Maria is Professor of Political Science and Political Sociology. Her research focuses on political sociology, social change, social and political inequalities, political generations, social movements, youth politics, gender gaps and the shift from traditional means of political participation relating to parties, electoral politics and left-right conflict, to more diffuse and irregular forms of involvement such as demonstrations, consumer boycotts and issue campaigns.

Maria is currently Scientific Coordinator on a 3.5-year €4m Horizon Europe, UKRI and SERI-funded project, DEMETRA, which aims to demonstrate means to alleviate tensions between democratic governance and sustainability transitions through an analysis of new deliberative participatory processes in seven European countries.

Maria’s research has appeared in The Times, The Financial Times, The Economist, The Independent, The Guardian, The Telegraph among others.

Dr Giulia Carabelli

Giulia Carabelli staff profile imageGiulia is Senior Lecturer in Sociology. Giulia's research focuses on the politics of everyday life, and how we make sense of inconsistencies, creative attempts at navigating crises, and the possibility of building more just and inclusive futures.

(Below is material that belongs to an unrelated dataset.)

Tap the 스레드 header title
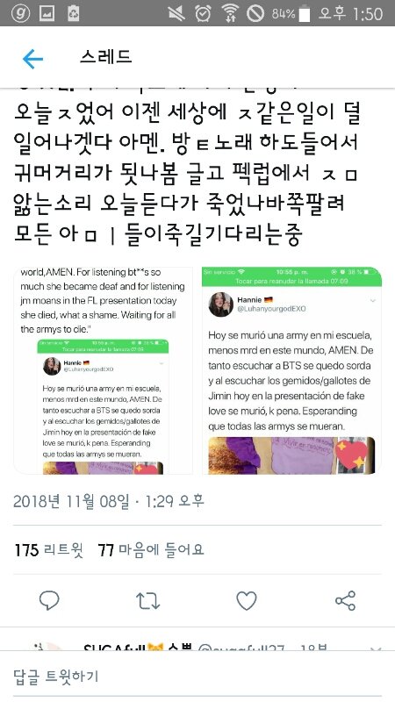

Giulia's current research reflects on the roles played by houseplants during the Covid-19 pandemic. It asks why caring for plants became so important to people during social isolation and it studies the affective bonds created between humans and plants in order to account for vulnerability, intimacy, and the emergence of more-than-human solidarities.

Dr Joanne Yao

Joanne is a Reader in International Relations. Her research centers on environmental history and politics, historical international relations, international hierarchies and orders, and the development of early international organizations.

Her first book, The Ideal River (Manchester University Press, 2022) examines the construction of the ‘ideal river’ in the European geographical imagination and the establishment of the first international organizations. 

Dr Jamie Matthews

Jamie is a Lecturer in Sociology. Jamie’s research interests centre on contemporary movements organising around issues of economic justice, climate crisis and waterways.

He has published work on themes including: water politics; dam resistance; populism; occupation and the spatiality of protest; the role of collective speech in political organisation; and literary readings of social movement theory.

Dr Sebastian Koehler

Sebastian is a Lecturer in Comparative Politics. He studies political decision making and in particular legislative processes and lobbying, with a core focus on the making of climate change policy.